%%
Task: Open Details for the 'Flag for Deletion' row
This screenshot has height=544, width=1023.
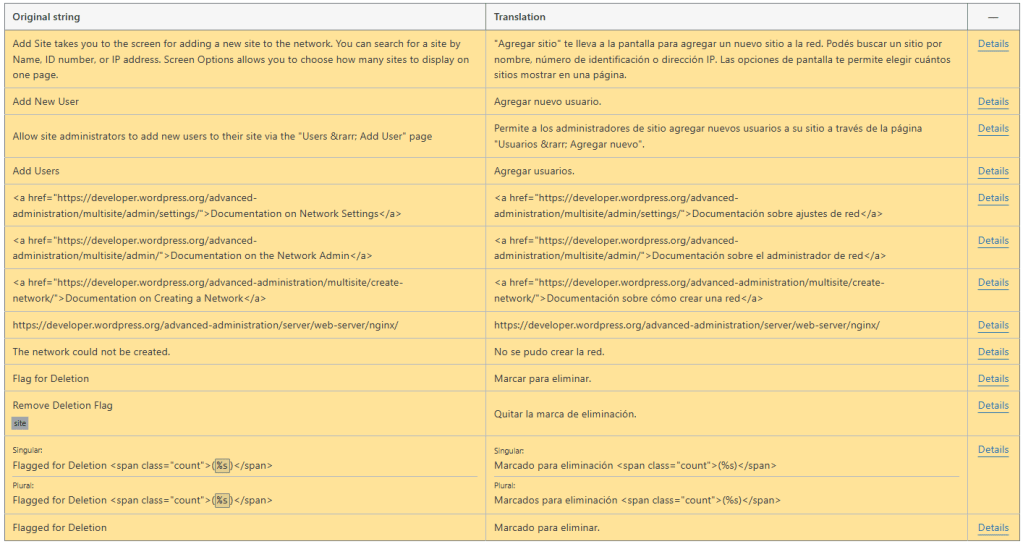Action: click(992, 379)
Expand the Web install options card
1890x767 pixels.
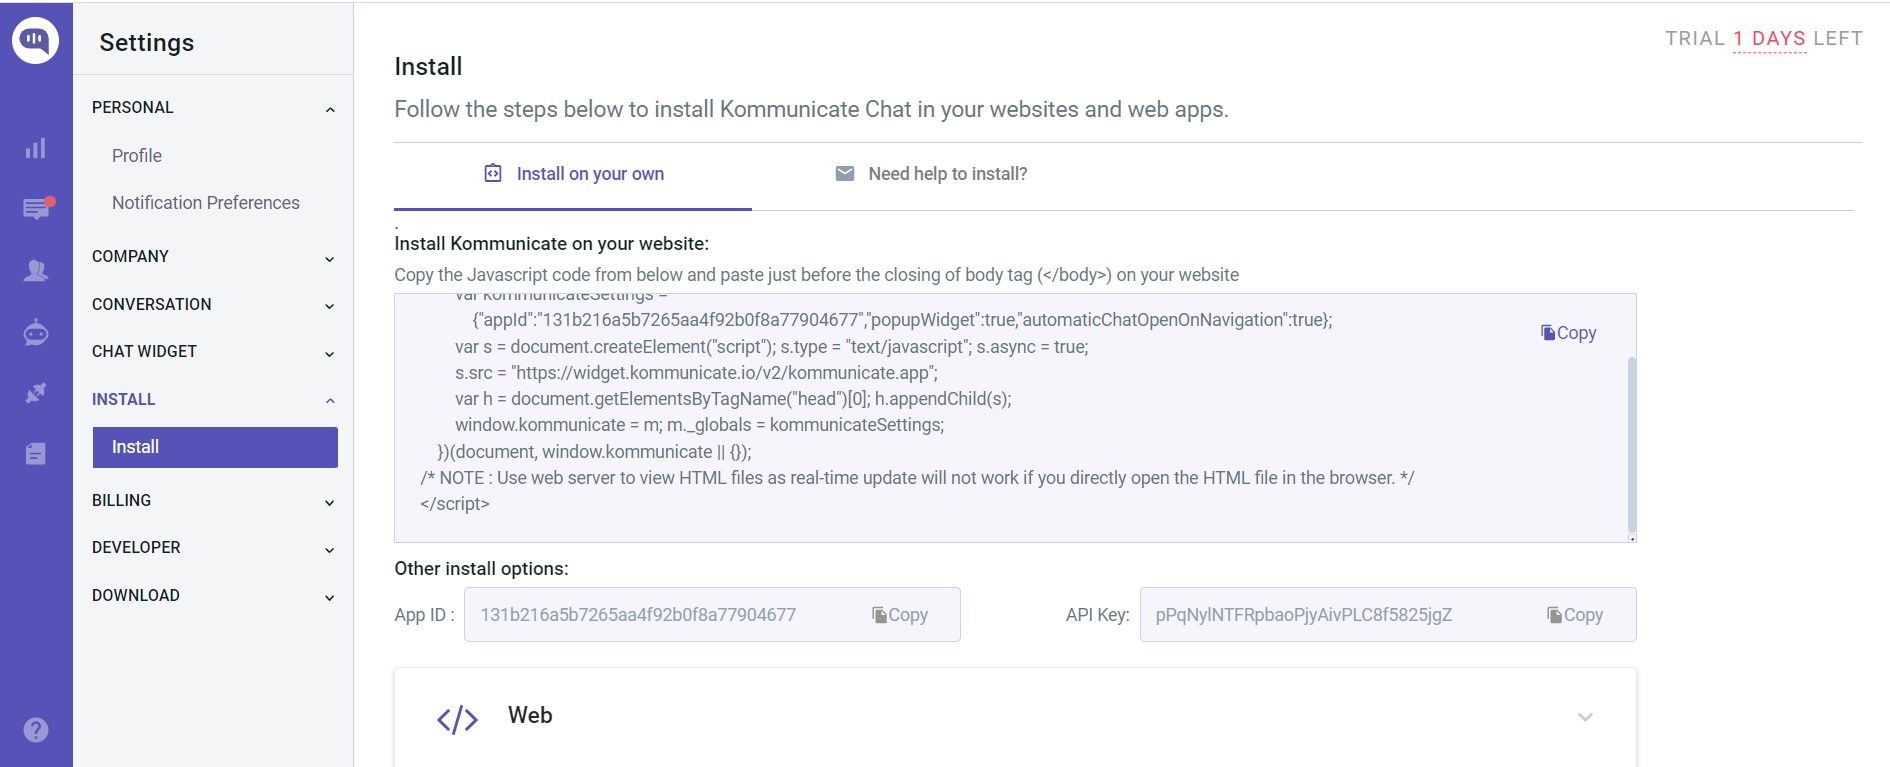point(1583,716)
%%
%%
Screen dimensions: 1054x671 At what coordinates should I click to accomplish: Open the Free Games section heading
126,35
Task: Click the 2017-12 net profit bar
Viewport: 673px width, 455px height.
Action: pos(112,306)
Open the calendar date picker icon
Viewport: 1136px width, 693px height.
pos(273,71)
%%
• Brief: Scan the records above for the string "Task", then copy each line where it turns up.

• Answer:
Task: Open Details for the 'Flag for Deletion' row
Task: Click the 2017-12 net profit bar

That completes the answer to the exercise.